CINEMAR_DIR = "datasets/"

In [22]:
class CinemaDataset():
    people: np.ndarray
    movie: np.ndarray
    stars: np.ndarray

    def __init__(self, size:str):
        self.people = pd.read_csv(f"{CINEMAR_DIR}{size.lower()}/people.csv").to_numpy()
        self.movie = pd.read_csv(f"{CINEMAR_DIR}{size.lower()}/movies.csv").to_numpy()
        self.stars = pd.read_csv(f"{CINEMAR_DIR}{size.lower()}/stars.csv").to_numpy()

In [32]:
size = input("Select dataset size (small/large):")
data = CinemaDataset(size)

In [33]:
print(f"PEOPLE SHAPE: {data.people.shape}")
print(f"MOVIE SHAPE: {data.movie.shape}")
print(f"STARS SHAPE: {data.stars.shape}")

PEOPLE SHAPE: (1044499, 3)
MOVIE SHAPE: (344276, 3)
STARS SHAPE: (1189594, 2)


In [25]:
# This two actors supposedly have 2 Degrees of Separation
name1, name2 = "Robin Wright", "Bill Paxton"

In [7]:
# Get Actor/Actress PeopleID
mask = np.isin(element=data.people[:,1], test_elements=np.array([name1, name2]))
name1_ID, name2_ID = data.people[mask][0,0], data.people[mask][1,0]
print(f"Name1's PeopleID: {name1_ID}")
print(f"Name2's PeopleID: {name2_ID}")

a = np.isin(element=data.people[:,1], test_elements=np.array([name1]))
data.people[a][0,:][0]

Name1's PeopleID: 200
Name2's PeopleID: 705


705

In [8]:
# Get Actor/Actress Movies given its PeopleID
movies_index = np.where(data.stars[:,0] == name1_ID)[0].flatten()
movies = data.stars[movies_index,1]
print(f"Movie's ID from PeopleID #2:\n{movies}")

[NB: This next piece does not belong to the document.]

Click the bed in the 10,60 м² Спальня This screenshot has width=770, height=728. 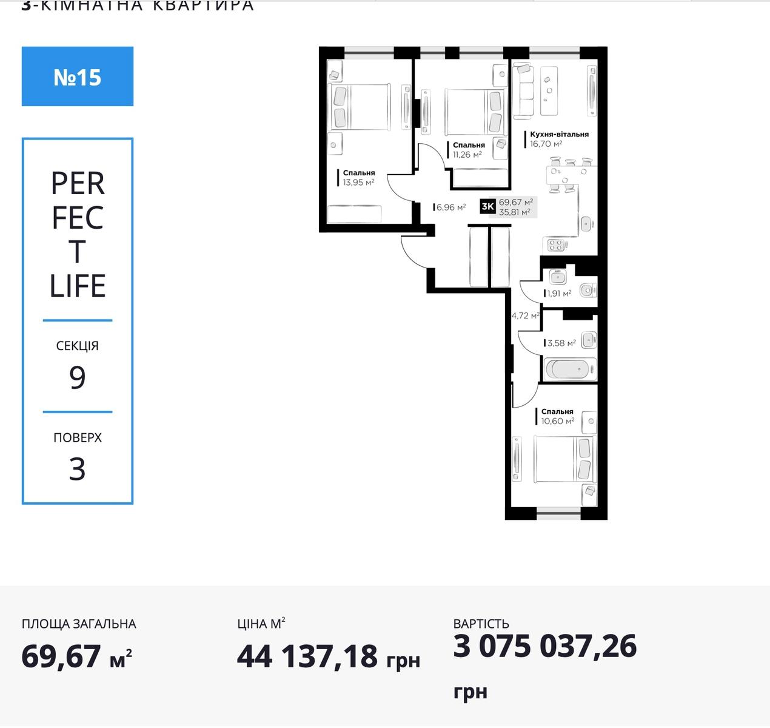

# Get Actors/Actresses from Name2_ID's Movies
movies_idx = np.where(data.stars[:,1] == movies[0])[0].flatten()
costars_id = [data.stars[idx,0] for idx in movies_idx]
print(costars_id)

mask = np.isin(element=data.people[:,0], test_elements=costars_id)
costars_records = data.people[mask]
costars_records

Movie's ID from PeopleID #2:
[112384]
[102, 158, 200, 641]


array([[102, 'Kevin Bacon', 1958],
       [158, 'Tom Hanks', 1956],
       [200, 'Bill Paxton', 1955],
       [641, 'Gary Sinise', 1955]], dtype=object)

In [34]:
def degrees_of_separation(Q: Queue, name1: str, name2: str, data:CinemaDataset):
    # Dict that holds graph information
    ds = {
        'status': False,                    # Tells whether target_x has a solution
        'came_from': {},                    # Keeps track of shortest path's nodes
        'cost_so_far': {},                  # Stores node's C(x) 
        'iterations':0,                     # Iterations passed until shortest path is found
        'visited_m':[],                     # Stores visited movies
        'shortest_path': [],                # Node-by-node path to shortest route
        'degrees': 0}                       # Degrees of Separations

    # Get Actor's PeopleID
    mask = np.isin(element=data.people[:,1], test_elements=np.array([name1, name2]))
    init_x, target_x = data.people[mask][0,0], data.people[mask][1,0]

    # BFS Start
    ds['came_from'][init_x] = None; ds['cost_so_far'][init_x] = 0
    Q.insert(init_x)

    while Q.size() != 0:
        # Gets current state
        x = Q.get_first(); ds['iterations'] += 1

        if x == target_x:
            # Write relevant Dijstra's results to graph dict
            ds['degrees'] = ds['cost_so_far'][x]; ds['shortest_path'].append(x); ds['status'] = True
            while x != init_x:
                prev_x = ds['came_from'][x]
                ds['shortest_path'].append(prev_x)
                x = prev_x
            ds['shortest_path'].reverse()
            return ds
        
        # Get Actor's Movies
        movies_index = np.where(data.stars[:,0] == x)[0].flatten()
        movies = data.stars[movies_index,1]

        for u in movies:
            if u in ds['visited_m']: continue
            # Get actors from movie
            actors_idx = np.where(data.stars[:,1] == u)[0].flatten()
            costars_id = [data.stars[idx,0] for idx in actors_idx]; costars_id.remove(x)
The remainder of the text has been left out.